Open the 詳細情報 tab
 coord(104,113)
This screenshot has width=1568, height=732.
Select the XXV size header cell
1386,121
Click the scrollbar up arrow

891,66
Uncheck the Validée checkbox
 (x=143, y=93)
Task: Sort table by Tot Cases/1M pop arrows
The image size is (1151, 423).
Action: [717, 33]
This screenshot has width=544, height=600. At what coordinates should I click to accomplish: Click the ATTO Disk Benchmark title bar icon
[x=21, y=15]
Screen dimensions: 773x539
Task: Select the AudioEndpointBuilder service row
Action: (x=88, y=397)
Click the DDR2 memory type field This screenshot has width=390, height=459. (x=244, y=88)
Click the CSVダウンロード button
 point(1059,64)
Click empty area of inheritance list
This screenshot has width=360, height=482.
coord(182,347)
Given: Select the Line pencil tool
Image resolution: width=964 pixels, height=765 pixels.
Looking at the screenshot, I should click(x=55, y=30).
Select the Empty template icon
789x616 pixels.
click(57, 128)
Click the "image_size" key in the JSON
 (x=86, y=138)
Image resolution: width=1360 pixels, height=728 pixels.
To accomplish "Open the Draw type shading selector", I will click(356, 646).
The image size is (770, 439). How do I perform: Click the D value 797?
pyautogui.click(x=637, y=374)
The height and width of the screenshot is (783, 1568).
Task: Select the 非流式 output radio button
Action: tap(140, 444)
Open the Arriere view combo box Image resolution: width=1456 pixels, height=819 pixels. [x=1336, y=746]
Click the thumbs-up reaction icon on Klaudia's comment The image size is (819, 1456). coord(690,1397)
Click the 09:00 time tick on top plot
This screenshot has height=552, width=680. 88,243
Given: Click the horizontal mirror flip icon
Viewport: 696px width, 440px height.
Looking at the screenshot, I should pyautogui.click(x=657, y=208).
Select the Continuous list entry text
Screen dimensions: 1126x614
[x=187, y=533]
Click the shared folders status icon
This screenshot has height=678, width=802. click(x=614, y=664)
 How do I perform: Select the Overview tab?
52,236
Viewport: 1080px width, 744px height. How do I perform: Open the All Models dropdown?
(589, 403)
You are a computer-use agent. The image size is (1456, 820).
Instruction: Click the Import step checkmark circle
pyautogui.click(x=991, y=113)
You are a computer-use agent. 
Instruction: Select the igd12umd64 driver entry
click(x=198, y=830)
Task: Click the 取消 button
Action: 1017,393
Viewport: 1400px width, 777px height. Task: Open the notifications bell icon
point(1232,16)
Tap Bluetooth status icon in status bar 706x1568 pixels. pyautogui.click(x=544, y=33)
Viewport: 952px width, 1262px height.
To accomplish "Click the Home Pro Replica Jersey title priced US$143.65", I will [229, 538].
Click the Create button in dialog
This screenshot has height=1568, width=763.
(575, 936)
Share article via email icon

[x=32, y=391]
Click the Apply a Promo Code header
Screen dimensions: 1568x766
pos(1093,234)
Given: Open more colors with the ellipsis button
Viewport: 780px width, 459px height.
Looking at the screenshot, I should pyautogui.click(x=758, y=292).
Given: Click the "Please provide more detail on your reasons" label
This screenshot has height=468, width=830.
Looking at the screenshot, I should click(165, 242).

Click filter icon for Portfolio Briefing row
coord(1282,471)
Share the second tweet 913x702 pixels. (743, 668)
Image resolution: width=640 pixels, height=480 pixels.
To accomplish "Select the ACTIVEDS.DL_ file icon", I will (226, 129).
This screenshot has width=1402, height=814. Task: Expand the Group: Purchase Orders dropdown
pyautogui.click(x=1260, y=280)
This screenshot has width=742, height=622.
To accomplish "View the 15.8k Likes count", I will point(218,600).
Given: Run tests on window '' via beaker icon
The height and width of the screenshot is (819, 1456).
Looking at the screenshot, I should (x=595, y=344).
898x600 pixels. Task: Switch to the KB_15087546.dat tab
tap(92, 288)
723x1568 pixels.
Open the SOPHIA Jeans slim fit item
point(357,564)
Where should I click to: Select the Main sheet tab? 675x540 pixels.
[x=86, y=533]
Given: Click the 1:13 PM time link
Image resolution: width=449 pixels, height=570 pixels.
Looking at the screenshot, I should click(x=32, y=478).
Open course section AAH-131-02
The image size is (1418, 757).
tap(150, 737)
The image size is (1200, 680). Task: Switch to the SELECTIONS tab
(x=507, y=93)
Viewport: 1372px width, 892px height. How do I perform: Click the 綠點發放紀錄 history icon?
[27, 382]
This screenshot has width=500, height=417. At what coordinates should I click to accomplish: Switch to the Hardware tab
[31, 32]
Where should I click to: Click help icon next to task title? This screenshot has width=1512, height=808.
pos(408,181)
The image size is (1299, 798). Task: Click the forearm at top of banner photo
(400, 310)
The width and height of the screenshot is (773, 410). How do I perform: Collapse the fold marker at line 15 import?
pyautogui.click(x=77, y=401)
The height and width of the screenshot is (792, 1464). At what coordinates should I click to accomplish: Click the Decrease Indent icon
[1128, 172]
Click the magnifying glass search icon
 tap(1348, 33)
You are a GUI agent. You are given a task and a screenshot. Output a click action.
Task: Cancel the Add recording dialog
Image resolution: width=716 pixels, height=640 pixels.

════════

GIVEN PROBLEM. Update the material from its start through the line containing "Action: [717, 33]" by replacing "checkbox" with "check box", and leave everything else unchanged.

ANSWER BELOW.
Open the 詳細情報 tab
 coord(104,113)
This screenshot has width=1568, height=732.
Select the XXV size header cell
1386,121
Click the scrollbar up arrow

891,66
Uncheck the Validée check box
 (x=143, y=93)
Task: Sort table by Tot Cases/1M pop arrows
The image size is (1151, 423).
Action: [717, 33]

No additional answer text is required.